Blogging recently has been tough. Work has been especially busy and, many days, feels entirely overwhelming. Maybe someday I'll blog about that, but today isn't that day. I'm facing another knee surgery in the not too distant future and, despite knowing that the surgery and recovery will be a lot easier than the last one, it's not a fun or happy prospect. I actually did write a blog about that but decided not to post it for any number of reasons. If you want to read it and don't feel like it will make you squeamish, let me know and I'll email it to you. The election is looming and, while there are so many things I'd like to say about that, I've started and stopped those blogs more times than I can count.
So, what's this not-very-cheerful sounding blog about?
Maybe it's the value of life. Maybe it's me wondering where all this rage is coming from.
It seems like I can't log on to facebook anymore without encountering angry posts and articles. With the exception of my friend's who post pictures of their children and (or) cute animals, it feels like wherever I look there is someone angry about something. Usually I roll my eyes, find a cute kid picture, and try to put whatever unnecessarily mean thing I read out of my mind. As the election draws nearer though, it's getting harder to ignore. I genuinely like reading posts from different political, cultural, and economic views. I seek them out. I have friends with whom I deeply disagree on a broad spectrum of issues but we still love each other, respect each other, and frequently get to have good debates with each other. And then.
And then I read an article from an author who hopes that every member of the opposing political party will die.
I'm not even kidding. My heart rate sped up and I did a double take and then a triple take. How has it come to this?
I can't separate my belief that all life should be respected from my faith but I'd like to believe that, whether a person holds a faith or not, they can respect that life is a precious and wonderful thing. It's fragile and too easily destroyed. There's a lot to be angry about this election season and I know how angry I am personally about things that I feel shouldn't be happening. I still can't imagine ever wishing someone dead over it though because your life is precious whether we agree or not.
When I was in the second grade, a boy in my class started shouting that he hated me. I can't remember what triggered his reaction but my teacher's response has been indelibly ingrained in me ever since. She pulled us both up to her desk and said, very gravely, you do not hate, you do not know what hate is, you never say that to another person again. It was, by far, not the worst experience I can remember from that school but it has defined nearly every bad experience I've had since then. You do not hate.
I think I wish my second grade teacher was here now. I'd like to think she'd be telling people on both sides to stop name calling, to stop saying awful things, to sit down and talk.

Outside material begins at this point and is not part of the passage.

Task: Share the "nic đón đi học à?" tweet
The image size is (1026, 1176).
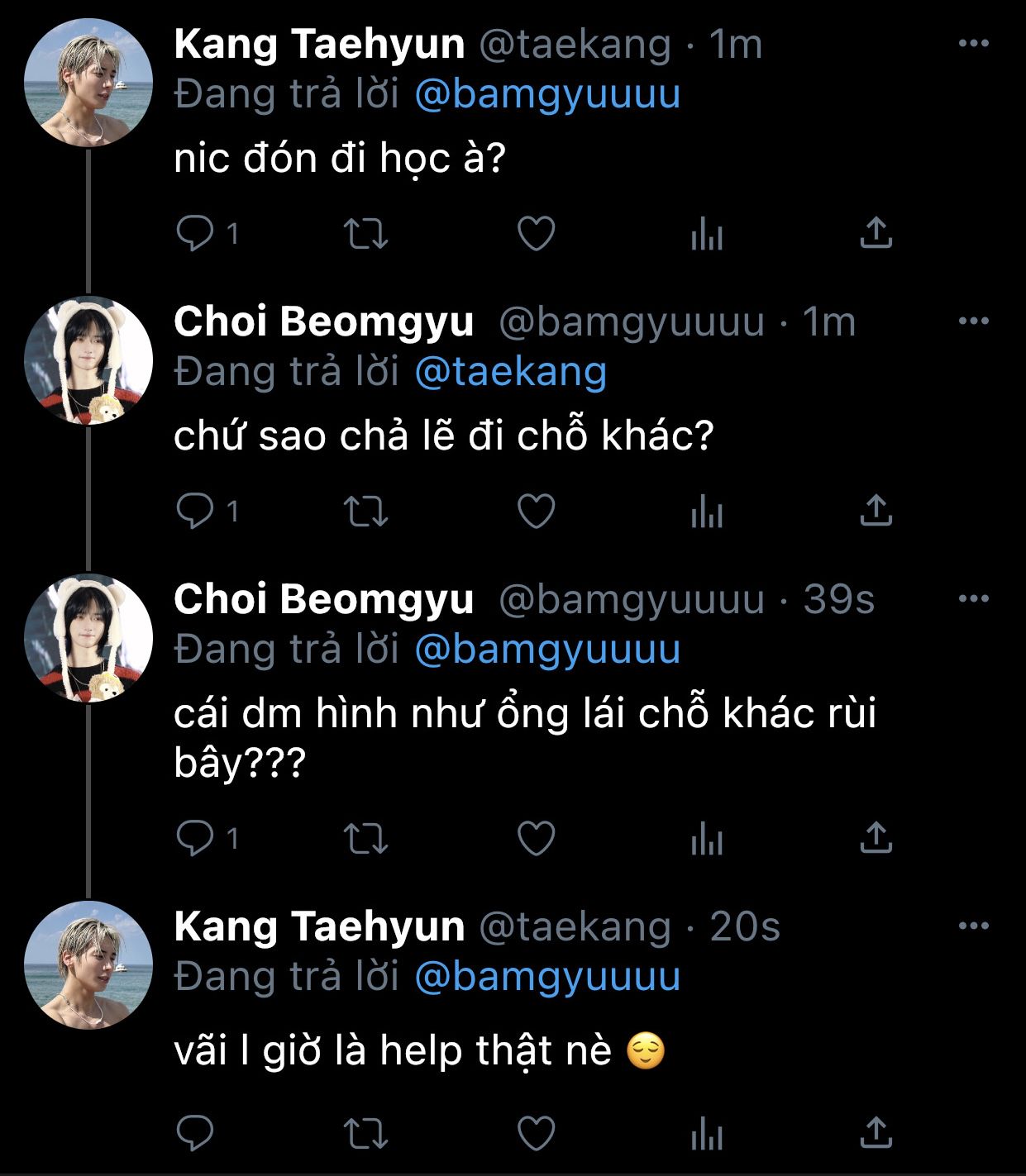Action: click(x=876, y=234)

Maybe consider doing something nice for someone on November 9th. Donate to a food pantry or a charity. Buy a meal for someone who needs it. Adopt a pet. Send someone flowers. No matter what happens, it seems like there are going to be a lot of upset people next Wednesday morning but it would be awfully nice if everyone could take a deep breath and try to make someone else smile.
PS. If you're not sure what the picture has to do with anything, I chose it because (a) cute animal and (b) the title of this post.